Effects of Exercise Load on Hepatic Blood Flow in Patients with Chronic Liver Diseases

Yumiko SATO, Hiroaki SATO, Masato FUNASAKO, Masahiro OHATA

Department of Internal Medicine, Wakayama Medical College Kihoku Hospital

キーワード : Chronic liver disease, Color Doppler ultrasonography, Exercise load, Hepatic blood flow, ICG test

We used color Doppler ultrasonography to measure portal blood flow before and after administration of exercise ranging from 50% to 55% or 60% to 65% of maximal heart rate in patients with chronic liver diseases; we also used the indocyanine green (ICG) test to determine hepatic blood flow during exercise. Information on portal and hepatic blood flow during and after exercise thus obtained was then analyzed. There was no decreases in portal blood flow after exercise that maintained 50% to 55% max HR in the normal control (NC), chronic hepatitis (CH), or liver cirrhosis (LC) groups.
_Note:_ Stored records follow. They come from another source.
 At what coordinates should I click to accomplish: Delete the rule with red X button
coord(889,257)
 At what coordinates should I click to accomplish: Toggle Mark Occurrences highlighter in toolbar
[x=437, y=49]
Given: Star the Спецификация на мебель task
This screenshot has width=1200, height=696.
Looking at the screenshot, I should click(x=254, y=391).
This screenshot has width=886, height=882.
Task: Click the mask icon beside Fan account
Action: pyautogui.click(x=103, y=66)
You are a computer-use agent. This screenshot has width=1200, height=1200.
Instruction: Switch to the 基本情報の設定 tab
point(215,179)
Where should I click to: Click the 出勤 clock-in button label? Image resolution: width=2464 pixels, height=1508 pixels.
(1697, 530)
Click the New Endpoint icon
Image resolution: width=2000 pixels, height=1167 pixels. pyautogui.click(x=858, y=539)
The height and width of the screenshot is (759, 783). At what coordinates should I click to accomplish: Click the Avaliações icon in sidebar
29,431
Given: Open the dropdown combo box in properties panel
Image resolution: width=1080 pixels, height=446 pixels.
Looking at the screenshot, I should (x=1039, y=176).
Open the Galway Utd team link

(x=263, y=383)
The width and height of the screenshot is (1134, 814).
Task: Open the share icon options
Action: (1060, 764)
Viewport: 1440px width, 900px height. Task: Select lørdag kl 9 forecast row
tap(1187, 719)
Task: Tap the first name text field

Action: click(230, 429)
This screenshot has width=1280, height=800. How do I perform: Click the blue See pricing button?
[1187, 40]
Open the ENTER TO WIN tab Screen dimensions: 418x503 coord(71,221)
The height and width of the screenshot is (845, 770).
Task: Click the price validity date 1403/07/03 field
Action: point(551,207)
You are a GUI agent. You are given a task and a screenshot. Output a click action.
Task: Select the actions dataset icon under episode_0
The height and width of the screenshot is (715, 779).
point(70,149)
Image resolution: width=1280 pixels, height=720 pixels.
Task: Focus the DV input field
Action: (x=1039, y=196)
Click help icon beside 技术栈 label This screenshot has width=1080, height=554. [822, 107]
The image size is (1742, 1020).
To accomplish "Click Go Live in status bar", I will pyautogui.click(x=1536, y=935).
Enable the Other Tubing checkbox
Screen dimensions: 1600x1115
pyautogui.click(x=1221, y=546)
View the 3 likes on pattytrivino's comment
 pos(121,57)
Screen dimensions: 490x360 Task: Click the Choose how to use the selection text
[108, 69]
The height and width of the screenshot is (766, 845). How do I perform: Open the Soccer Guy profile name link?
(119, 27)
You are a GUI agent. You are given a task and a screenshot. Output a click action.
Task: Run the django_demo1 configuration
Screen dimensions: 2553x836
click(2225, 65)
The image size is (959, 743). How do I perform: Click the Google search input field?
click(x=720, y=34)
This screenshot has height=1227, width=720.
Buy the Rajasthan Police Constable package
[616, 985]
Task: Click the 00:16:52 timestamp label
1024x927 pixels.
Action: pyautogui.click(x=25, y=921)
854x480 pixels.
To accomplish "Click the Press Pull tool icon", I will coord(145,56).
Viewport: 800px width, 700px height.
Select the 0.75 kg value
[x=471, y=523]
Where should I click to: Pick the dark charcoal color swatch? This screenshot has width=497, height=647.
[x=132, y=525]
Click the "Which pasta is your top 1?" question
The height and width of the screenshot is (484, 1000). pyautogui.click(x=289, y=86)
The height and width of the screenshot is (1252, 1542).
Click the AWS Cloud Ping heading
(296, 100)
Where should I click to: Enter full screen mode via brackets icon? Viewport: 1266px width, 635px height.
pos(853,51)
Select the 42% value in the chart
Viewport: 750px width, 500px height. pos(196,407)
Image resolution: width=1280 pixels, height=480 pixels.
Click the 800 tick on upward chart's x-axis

Portal blood flow after exercise that maintained 60% to 65% max HR was decreased to 80% of that at rest in the NC and CH groups. Vascular sectional area was significantly decreased after exercise that maintained 60% to 65% max HR. Portal blood flow may be affected by chages in vascular sectional area. There was no delayed recovery of portal blood flow after completion of exercise that maintained 60% to 65% max HR in the CH group. Next we used the ICG test to measure hepatic blood flow at rest, during walking, and in the standing position in the CH patients. Hepatic blood flow during exercise that maintained 50% to 55% max HR was higher than that at rest or in the standing position. Exercise that maintains 50% to 55% max HR may have no negative effect on portal or hepatic blood flow of patients with chronic liver diseases. Rest should not be emphasized unneccesarily from the perspective of quality of life of patients with chronic liver diseases; lowintensity exercise, including walking, should be recommended.